I am not sure what you mean when you say rule changes decrease
interest in flying contests. I'm sure many people resisted
introduction of GPS, new task types that no longer require a ground
crew, end of worm-burner finishes at zero feet, loss of redline starts
and introduction of Sports Class. But I would argue that all these
changes increased, rather than decreased interest in contest flying.
If we took your suggestion to end the tweaking of handicaps by
eliminating them then all those non-FAI or old generation gliders
would have to fly in Std, 15M, 18M or Open. I think that would be
less fun overall. There is no point to handicaps if you have to stick
with them despite evidence that they are off - these days it seems we
only correct handicaps for the occasional glider type that doesn't fly
often in competition.

What we have right now is too few pilots flying across too many
classes - it creates problems for organizers - decreases fun for
competitors (IMO) and makes competitions less competitive. If adding
classes doesn't increase the ranks of competition pilots it weakens
the argument to do it in the first place.

9B
  #60  
Old September 26th 10, 12:28 AM posted to rec.aviation.soaring
Papa3
external usenet poster
 
Posts: 444
Default Potential Club Class (US Sports Class) World Team SelectionPolicy Changes

On Sep 25, 12:32*pm, Andy
It's a matter of degree isn't it? I remember way back when that people
said an ASW-19 (much less a Libelle) couldn't compete with a Discus
when the Discus first came out. *Any time you have two gliders that
come from different molds you will find that one is better suited for
certain conditions (or all conditions) than another. Handicaps are
imperfect and not aways 100% fair, but so are weather conditions, task
types, task calls, portions of the rules. *If you put a fine enough
point on it we'd all be in our own one-ship class.

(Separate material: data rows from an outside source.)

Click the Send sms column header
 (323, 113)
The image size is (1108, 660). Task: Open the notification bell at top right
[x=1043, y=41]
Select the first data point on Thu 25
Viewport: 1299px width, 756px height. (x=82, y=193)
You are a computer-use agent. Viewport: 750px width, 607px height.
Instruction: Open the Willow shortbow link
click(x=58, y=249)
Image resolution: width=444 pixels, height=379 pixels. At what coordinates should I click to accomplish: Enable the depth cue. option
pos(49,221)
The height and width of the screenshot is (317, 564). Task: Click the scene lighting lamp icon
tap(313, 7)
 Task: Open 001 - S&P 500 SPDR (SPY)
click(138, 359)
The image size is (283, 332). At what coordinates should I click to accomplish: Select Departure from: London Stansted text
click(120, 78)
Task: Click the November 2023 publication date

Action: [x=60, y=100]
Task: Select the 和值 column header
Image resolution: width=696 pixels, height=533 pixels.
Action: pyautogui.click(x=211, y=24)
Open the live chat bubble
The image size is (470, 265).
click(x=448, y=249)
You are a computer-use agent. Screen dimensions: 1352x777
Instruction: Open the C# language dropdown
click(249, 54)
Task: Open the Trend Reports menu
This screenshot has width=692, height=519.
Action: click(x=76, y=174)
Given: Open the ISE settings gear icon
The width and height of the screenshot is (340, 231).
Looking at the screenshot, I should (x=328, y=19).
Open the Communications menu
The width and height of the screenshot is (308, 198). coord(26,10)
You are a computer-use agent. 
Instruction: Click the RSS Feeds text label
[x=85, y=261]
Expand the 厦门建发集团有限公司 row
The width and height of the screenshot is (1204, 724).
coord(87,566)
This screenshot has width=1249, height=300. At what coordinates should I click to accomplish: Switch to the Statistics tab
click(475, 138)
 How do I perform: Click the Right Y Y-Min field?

The question is do handicaps ensure that the better pilots end up in
roughly the right place on the scoresheet most of the time? *If the
answer is 'no' then we should do away with handicapping altogether.
9B


Of course it's a matter of degree. But, when you have a 50:1 glider
(40:1 at 80kts) competing against a 35:1 glider (20:1 at 80kts), then
you really aren't flying the same race. It's not about speed at that
point... it's about being able to cross a 20 mile blue hole from 4,000
feet or fight a 20kt headwind. Since the FAI has already created a
pretty reasonable range of performance in the Club Class, why re-
invent that wheel?

As far as the best pilots winning, I think we can point to many cases
where potentially winning pilots flying lower performance ships were
unable to compete tasks on weak days when good pilots flying current
ships were able to get around. I think the Elmira Sports Class
Nationals were a great example. I have nothing but respect and
admiration for John Seymour - I count him as a friend. . But, I know
of at least 2 or 3 pilots in that contest who, if not his equal, are
certainly close enough to be nipping at his heals on any given day.
Those pilots chose to abandon their regular ships and fly lower
performing ships. They could barely get out of the start gate on two
of the days and ended up finishing well down on the scoresheet - far
below their usual placing in the top 5 of competitive regionals or
even nationals.

In summary, if the working band is low, the thermals are widely
spaced, or the wind is blowing, no amount of speed handicapping will
help if you're sitting in a farmer's field.